I'm a newbie on Python, html and web scraper. I'm trying to scrape user information from a website which needs to login first. In my tests I use scraper my email settings from github as examples. The main page is 'https://github.com/login' and the target page is 'https://github.com/settings/emails'
Here are a list of methods I've tried
##################################### Method 1
import mechanize
import cookielib
from BeautifulSoup import BeautifulSoup
import html2text
br = mechanize.Browser()
cj = cookielib.LWPCookieJar()
br.set_cookiejar(cj)
# Browser options
br.set_handle_equiv(True)
br.set_handle_gzip(True)
br.set_handle_redirect(True)
br.set_handle_referer(True)
br.set_handle_robots(False)
br.set_handle_refresh(mechanize._http.HTTPRefreshProcessor(), max_time=1)
br.addheaders = [('User-agent', 'Chrome')]
# The site we will navigate into, handling it's session
br.open('https://github.com/login')
for f in br.forms():
print f
br.select_form(nr=0)
# User credentials
br.form['login'] = 'myusername'
br.form['password'] = 'mypwd'
# Login
br.submit()
br.open('github.com/settings/emails').read()
################ Method 2
import urllib, urllib2, cookielib
username = 'myusername'
password = 'mypwd'
cj = cookielib.CookieJar()
opener = urllib2.build_opener(urllib2.HTTPCookieProcessor(cj))
login_data = urllib.urlencode({'username' : username, 'j_password' : password})
opener.open('https://github.com/login', login_data)

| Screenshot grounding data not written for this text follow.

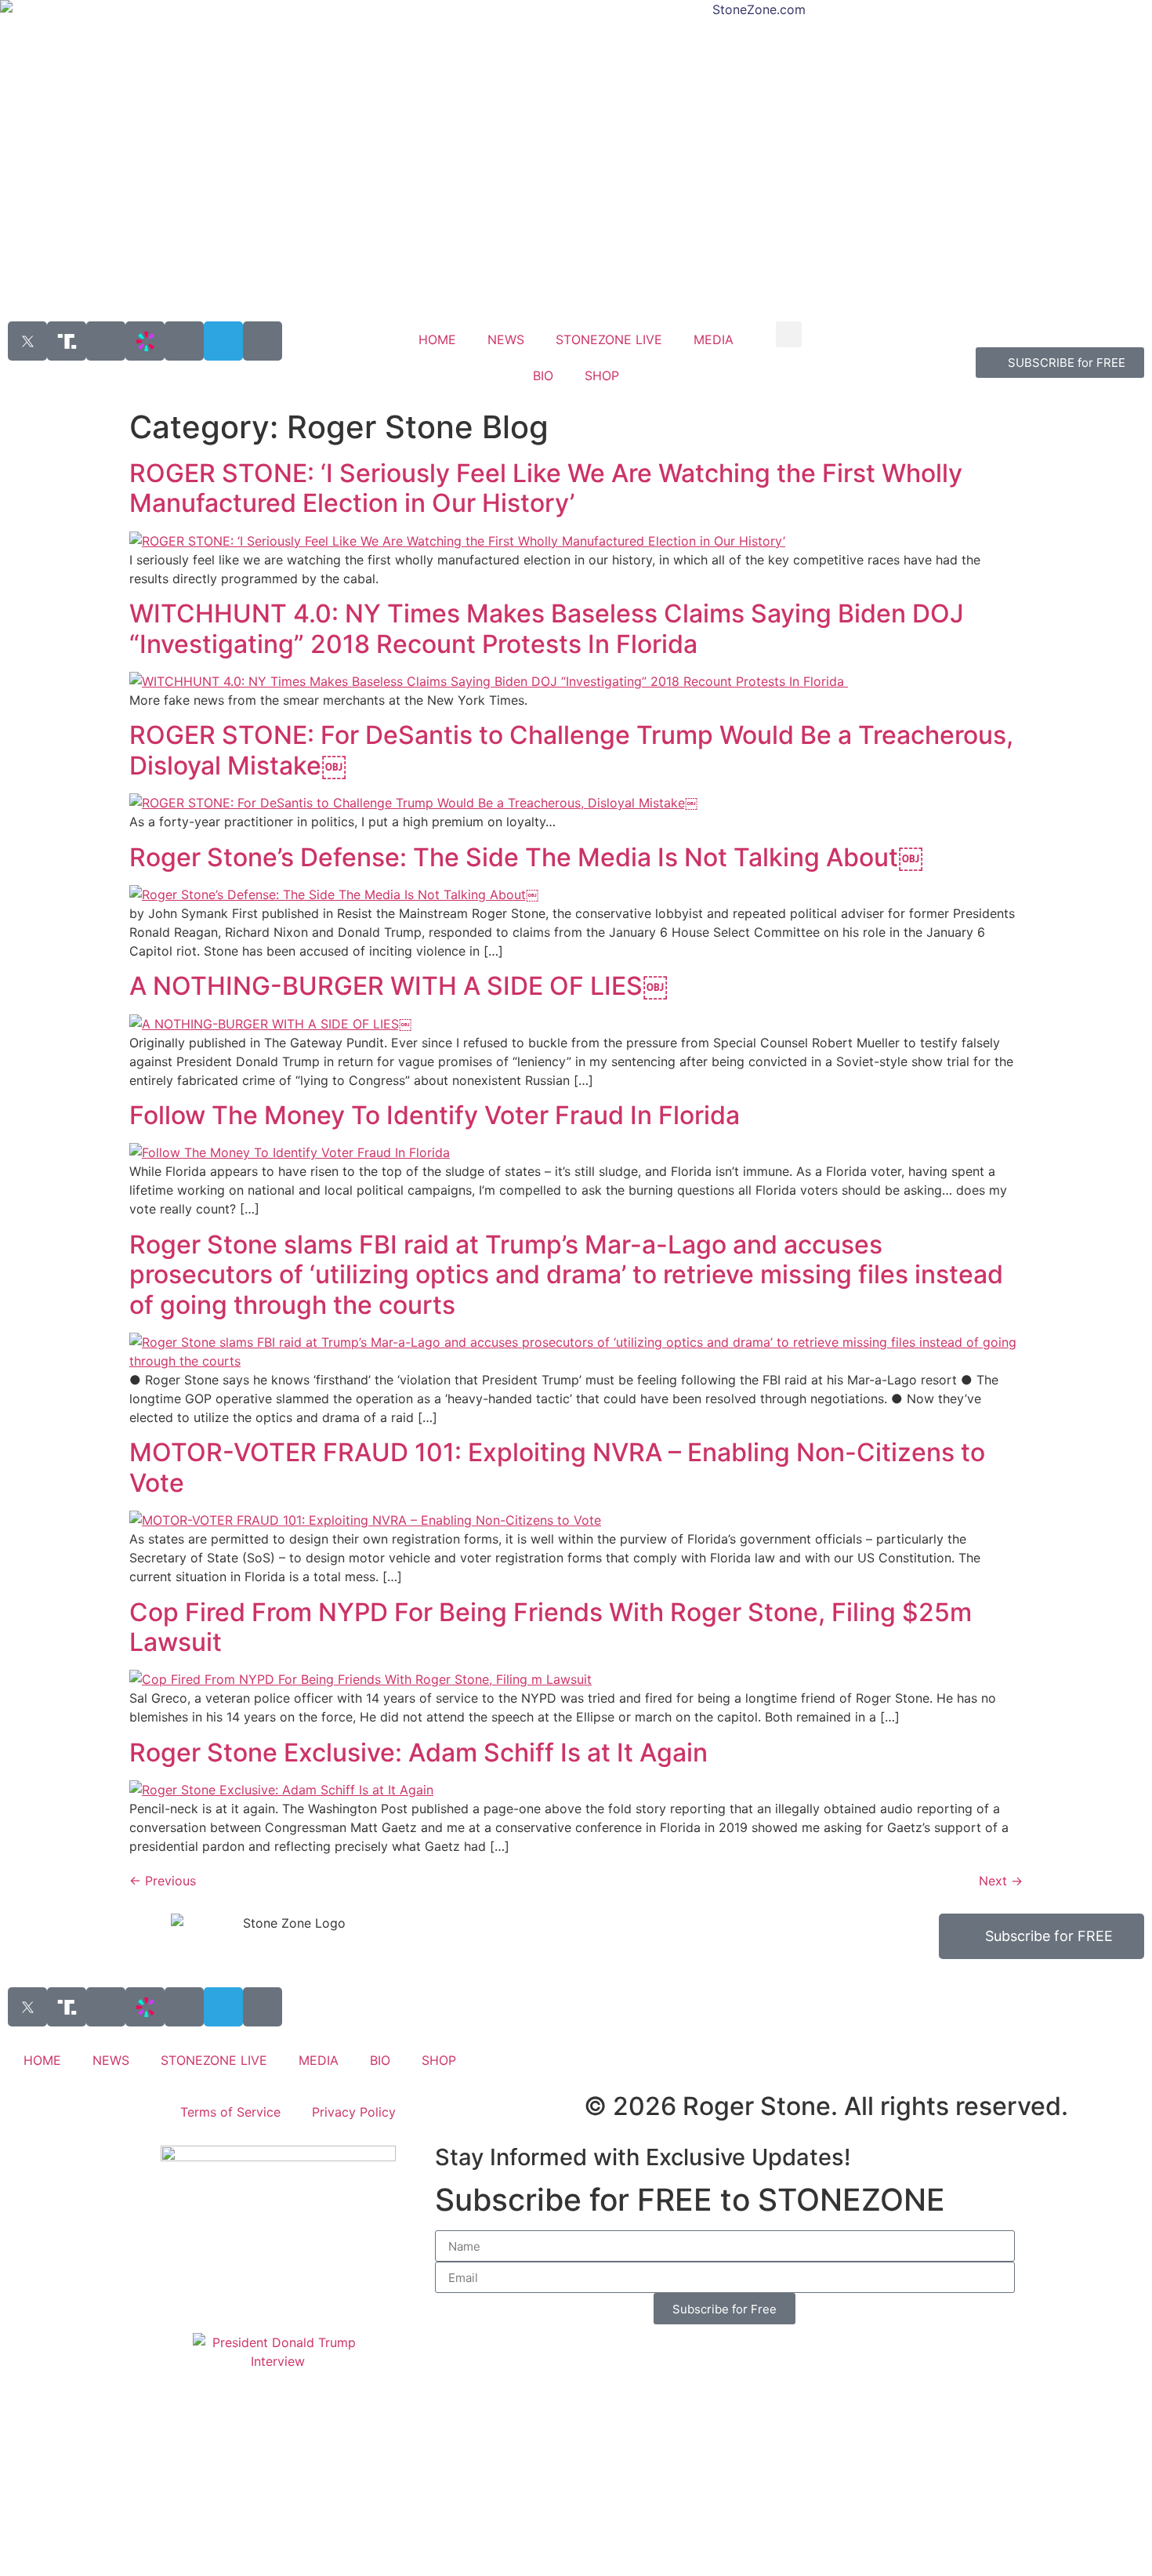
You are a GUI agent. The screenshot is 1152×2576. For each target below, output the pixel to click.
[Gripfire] (262, 341)
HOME (437, 339)
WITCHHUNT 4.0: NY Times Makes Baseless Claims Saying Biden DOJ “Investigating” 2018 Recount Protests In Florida (546, 628)
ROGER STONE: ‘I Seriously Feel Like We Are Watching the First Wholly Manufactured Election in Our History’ (545, 488)
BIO (543, 375)
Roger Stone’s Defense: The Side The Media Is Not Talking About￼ (526, 857)
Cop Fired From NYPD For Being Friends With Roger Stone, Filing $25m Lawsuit (550, 1627)
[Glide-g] (184, 341)
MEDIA (714, 339)
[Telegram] (223, 341)
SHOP (602, 375)
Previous (162, 1880)
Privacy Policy (354, 2112)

resp = opener.open('https://github.com/settings/emails')
print resp.read()
############# Method 3
import urllib
opener = urllib.FancyURLopener()
print opener.open('http://myusername:mypwd@github.com/settings/emails').read()
########## Method 4
import mechanize
import cookielib
br = mechanize.Browser()
cj = cookielib.LWPCookieJar()
br.set_cookiejar(cj)
br.set_handle_equiv(True)
br.set_handle_gzip(True)
br.set_handle_redirect(True)
br.set_handle_referer(True)
br.set_handle_robots(False)
br.set_handle_refresh(mechanize._http.HTTPRefreshProcessor(), max_time=1)
#br.set_debug_http(True)
#br.set_debug_redirects(True)
#br.set_debug_responses(True)
br.addheaders = [('User-agent', 'Chrome')]

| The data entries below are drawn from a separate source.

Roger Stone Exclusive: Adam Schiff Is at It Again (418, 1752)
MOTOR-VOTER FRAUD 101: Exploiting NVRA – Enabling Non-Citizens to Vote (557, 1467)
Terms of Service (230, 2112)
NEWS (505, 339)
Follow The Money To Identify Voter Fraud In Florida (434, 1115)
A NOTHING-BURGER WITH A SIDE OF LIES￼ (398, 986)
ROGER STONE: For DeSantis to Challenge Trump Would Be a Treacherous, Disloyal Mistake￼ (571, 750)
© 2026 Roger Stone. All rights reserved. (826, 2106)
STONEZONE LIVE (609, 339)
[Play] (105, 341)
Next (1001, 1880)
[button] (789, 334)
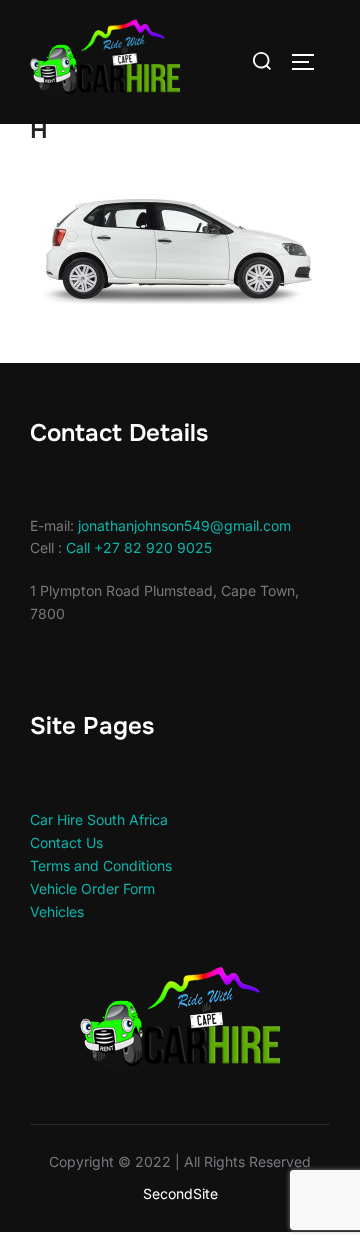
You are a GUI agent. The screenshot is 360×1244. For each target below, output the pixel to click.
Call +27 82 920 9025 (139, 547)
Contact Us (66, 842)
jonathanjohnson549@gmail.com (184, 525)
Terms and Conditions (101, 865)
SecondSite (180, 1193)
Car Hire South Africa (99, 819)
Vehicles (57, 911)
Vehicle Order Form (92, 888)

br.add_password('https://github.com/settings/emails', 'myusername', 'mypwd')
br.open('https://github.com/settings/emails')
print br.response().read()
############ Methods 5
from requests import session
payload = {
'action': 'login',
'username': 'myusername',
'password': 'mypwd'
}
with session() as c:
c.post('https://github.com/login', data=payload)
request = c.get('https://github.com/settings/emails')
print request.headers
print request.text
########### Method 6
import requests
from requests.packages.urllib3 import add_stderr_logger
import sys
from bs4 import BeautifulSoup as bs
add_stderr_logger()
s = requests.Session()
s.headers['User-Agent'] = 'Chrome'
username = 'myusername'
password = 'mypwd'
url = 'https://github.com/login'
# after examining the HTML of the website you're trying to log into
# set name_form to the name of the form element that contains the name and
# set password_form to the name of the form element that will contain the password
login = {'login': username, 'password': password}
login_response = s.post(url, data=login)
for r in login_response.history:
if r.status_code == 401: # 401 means authentication failed
print 'error!'
sys.exit(1) # abort
pdf_response = s.get('https://github.com/settings/emails') # Your cookies and headers are automatically included
soup = bs(pdf_response.content)
Also I've read some discussions about differences between HTTP Authentication and cookies. Still none of them worked.
Please help and any help would be appreciated. Thank you very much.